Mei: Upon arrival we immediately witnessed that there’s plenty of reasons to call Copenhagen the bicycle capital of the world, but here’s a few more numbers to clarify the scope of things. This city has about 700.000 inhabitants and they own 5 times as many bikes as cars. And there’s also 600 bicycle shops. A staggering 50 to 60 percent of all Copenhagen citizens commute by bike every single day.
Lennart: Yeah, no wonder the Danish capital has become a model city for cycling infrastructure. They even made the whole process into a verb: Copenhagenize. It’s no coincidence that is also the name of an urban design and city planning company. They work together with cities all over the world to map, plan and execute their transportation strategies. The goal of Copenhagenize is to show the world that Copenhagen is not a fluke – any city can work towards providing proper cycling infrastructure, and the people will follow. Our first destination was their office in the harbour.
Mikael Colville-Andersen: My name is Mikael Colville-Andersen. I’m the founder and CEO of Copenhagenize Design Company.
History
Lennart: our first question for him was to give a bird’s eye view of how we ended up in this situation, where cars rule most of our cities.
Mikeal: The bird’s eye view is that birds shit all over the city basically with automobiles. I mean that’s the sort version. It’s important to remember that we’ve lived in cities for 7000 years, 10.000 years, depending on who you talk to, and for almost that entire time the streets we the most democratic spaces in the history of homo sapiens. We did everything in the streets: we met, we transported ourselves, we bought and sold stuff, we flirted, we found our partners, our kids played, right? So when the automobile appeared on the urban landscape – it was a slow start, 1920’s and whatnot, but really starting in the 30’s and 40’s the automobile started to dominate – and traffic engineers just drank the Kool-Aid. And American traffic engineering was exported in the 1950’s when we were all through the war going, ‘let’s have some growth, let’s modernise’, so all over Europe, motorways were being planned.
Mei: This building of motorways was all done in good spirits of course. What we wanted was to separate different types of traffic, so slow traffic doesn’t hold up fast cars and vice versa. Yet we still demanded easy access to everything. So we put up huge asphalt parking lots next to every single point of interest. Ring roads and highways were built very close to urban areas. While public transit lines like tramways were often sacrificed. Our whole environment has been shaped by the very tool that is supposed to provide us with freedom.
Mikael: Nobody thought about it. We all believed in the automobile as the future of transport in our cities, we didn’t question, everywhere. We didn’t have any check and balance, we just sort of said, ‘yeah, copy/paste, let’s go, boom!’.
Lennart: So, how come Copenhagen escaped that path?

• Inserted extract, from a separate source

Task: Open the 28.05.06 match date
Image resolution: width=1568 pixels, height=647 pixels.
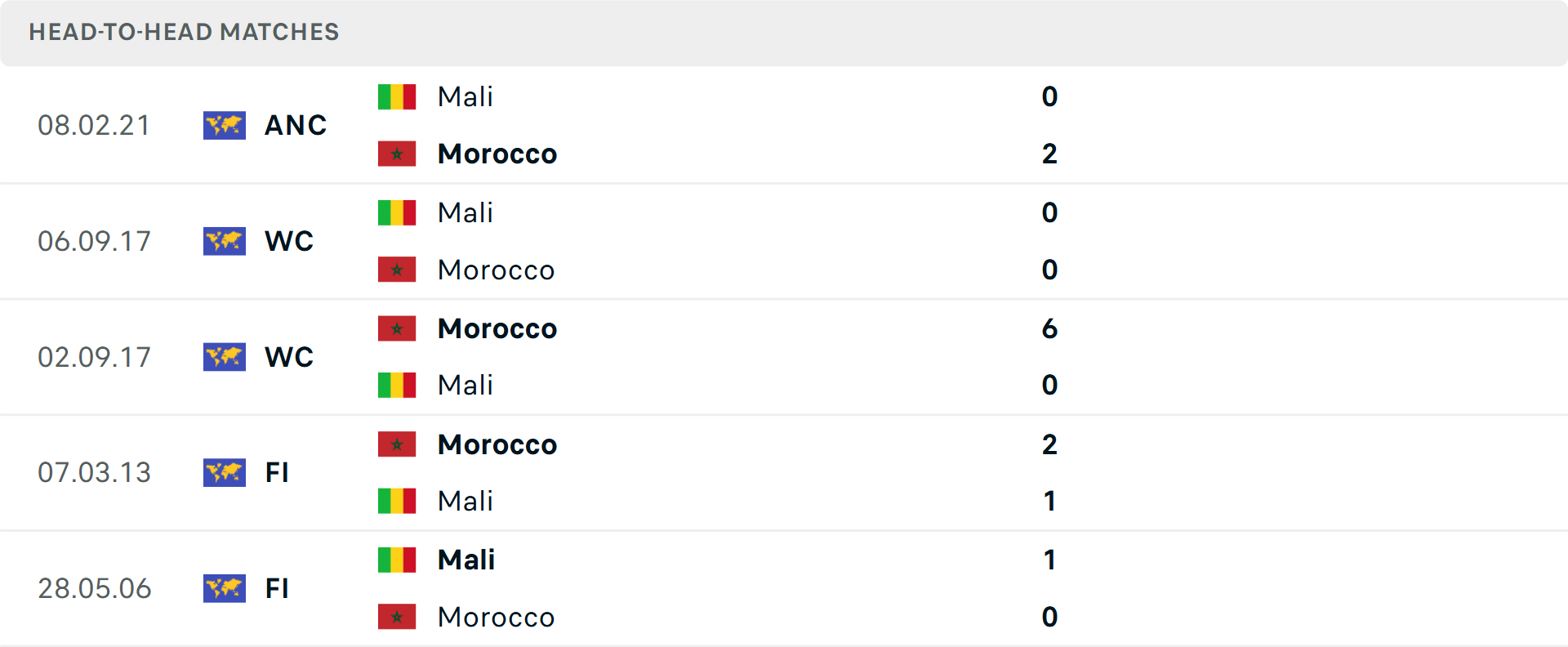Action: tap(95, 588)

Mikael: We often talk about how Copenhagen was, it’s never always been Copenhagen as you see it today. I mean we were car clogged, congested, polluted, like you know everywhere on the planet in the 50’s and 60’s. We ran out of money in the 60’s so we couldn’t actually bulldoze entire neighbourhoods and put in these monstrous overhead motorway systems. Then we made some decisions in the 70’s and started the journey back to the future. So you know, you can live in a lucky city or an unlucky city, you know however fate dictates that. But that really what happened.
Lennart: It’s mostly by chance then that cities like Copenhagen and Amsterdam have a thriving bicycle culture?
Mikael: I don’t believe in the phrase bicycle culture. The bicycle was a primary transport form in almost every city on the planet for about, you know, 50 to 70 years. So we’re not inventing something new and crazy, we’re just putting the bicycle back. So the fact that the Danes and the Dutch ride bike has nothing to do with their culture, we just never got rid of it completely. We almost did, we were on the cusp of killing it off like everyone else did. It’s been taking so long to realise that we made these mistakes and now, really in the past 10 years, we’re starting to think differently.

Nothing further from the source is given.